Stored items:
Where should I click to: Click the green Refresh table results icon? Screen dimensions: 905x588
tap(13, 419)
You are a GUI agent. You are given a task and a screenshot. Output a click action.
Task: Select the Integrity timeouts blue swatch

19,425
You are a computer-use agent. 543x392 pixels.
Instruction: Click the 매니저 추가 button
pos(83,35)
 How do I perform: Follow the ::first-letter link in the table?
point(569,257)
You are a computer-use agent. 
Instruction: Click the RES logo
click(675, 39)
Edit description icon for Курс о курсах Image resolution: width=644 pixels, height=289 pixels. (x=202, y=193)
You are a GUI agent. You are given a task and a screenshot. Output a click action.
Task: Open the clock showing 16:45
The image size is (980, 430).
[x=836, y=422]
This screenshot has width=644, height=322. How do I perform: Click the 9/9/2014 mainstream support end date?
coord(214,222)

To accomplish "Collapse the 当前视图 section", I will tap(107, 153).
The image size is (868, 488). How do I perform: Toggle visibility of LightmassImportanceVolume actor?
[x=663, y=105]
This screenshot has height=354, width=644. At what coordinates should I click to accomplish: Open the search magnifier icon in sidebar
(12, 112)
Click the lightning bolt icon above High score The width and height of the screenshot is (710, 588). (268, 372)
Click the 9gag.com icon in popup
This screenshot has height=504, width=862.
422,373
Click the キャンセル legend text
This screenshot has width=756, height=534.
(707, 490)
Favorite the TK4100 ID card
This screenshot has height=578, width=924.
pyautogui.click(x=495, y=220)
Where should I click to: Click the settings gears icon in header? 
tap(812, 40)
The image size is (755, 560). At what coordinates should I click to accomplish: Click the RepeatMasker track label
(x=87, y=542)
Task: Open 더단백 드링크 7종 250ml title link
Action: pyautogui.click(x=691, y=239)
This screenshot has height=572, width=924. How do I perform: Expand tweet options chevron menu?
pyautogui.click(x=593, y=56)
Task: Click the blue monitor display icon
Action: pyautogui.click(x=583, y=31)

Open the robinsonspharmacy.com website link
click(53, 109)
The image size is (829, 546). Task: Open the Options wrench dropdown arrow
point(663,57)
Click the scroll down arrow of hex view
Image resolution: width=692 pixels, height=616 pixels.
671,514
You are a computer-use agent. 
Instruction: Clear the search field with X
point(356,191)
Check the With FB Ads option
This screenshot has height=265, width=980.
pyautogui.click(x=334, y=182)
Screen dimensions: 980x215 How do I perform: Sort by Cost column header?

HOW TO COMPLETE THIS TASK: Here the answer is the exact run of lines above, from the line with "Task: Open the clock showing 16:45" down to the last, and nothing else.

TASK OUTPUT:
Task: Open the clock showing 16:45
The image size is (980, 430).
[x=836, y=422]
This screenshot has width=644, height=322. How do I perform: Click the 9/9/2014 mainstream support end date?
coord(214,222)

To accomplish "Collapse the 当前视图 section", I will tap(107, 153).
The image size is (868, 488). How do I perform: Toggle visibility of LightmassImportanceVolume actor?
[x=663, y=105]
This screenshot has height=354, width=644. At what coordinates should I click to accomplish: Open the search magnifier icon in sidebar
(12, 112)
Click the lightning bolt icon above High score The width and height of the screenshot is (710, 588). (268, 372)
Click the 9gag.com icon in popup
This screenshot has height=504, width=862.
422,373
Click the キャンセル legend text
This screenshot has width=756, height=534.
(707, 490)
Favorite the TK4100 ID card
This screenshot has height=578, width=924.
pyautogui.click(x=495, y=220)
Where should I click to: Click the settings gears icon in header? 
tap(812, 40)
The image size is (755, 560). At what coordinates should I click to accomplish: Click the RepeatMasker track label
(x=87, y=542)
Task: Open 더단백 드링크 7종 250ml title link
Action: pyautogui.click(x=691, y=239)
This screenshot has height=572, width=924. How do I perform: Expand tweet options chevron menu?
pyautogui.click(x=593, y=56)
Task: Click the blue monitor display icon
Action: pyautogui.click(x=583, y=31)

Open the robinsonspharmacy.com website link
click(53, 109)
The image size is (829, 546). Task: Open the Options wrench dropdown arrow
point(663,57)
Click the scroll down arrow of hex view
Image resolution: width=692 pixels, height=616 pixels.
671,514
You are a computer-use agent. 
Instruction: Clear the search field with X
point(356,191)
Check the With FB Ads option
This screenshot has height=265, width=980.
pyautogui.click(x=334, y=182)
Screen dimensions: 980x215 How do I perform: Sort by Cost column header?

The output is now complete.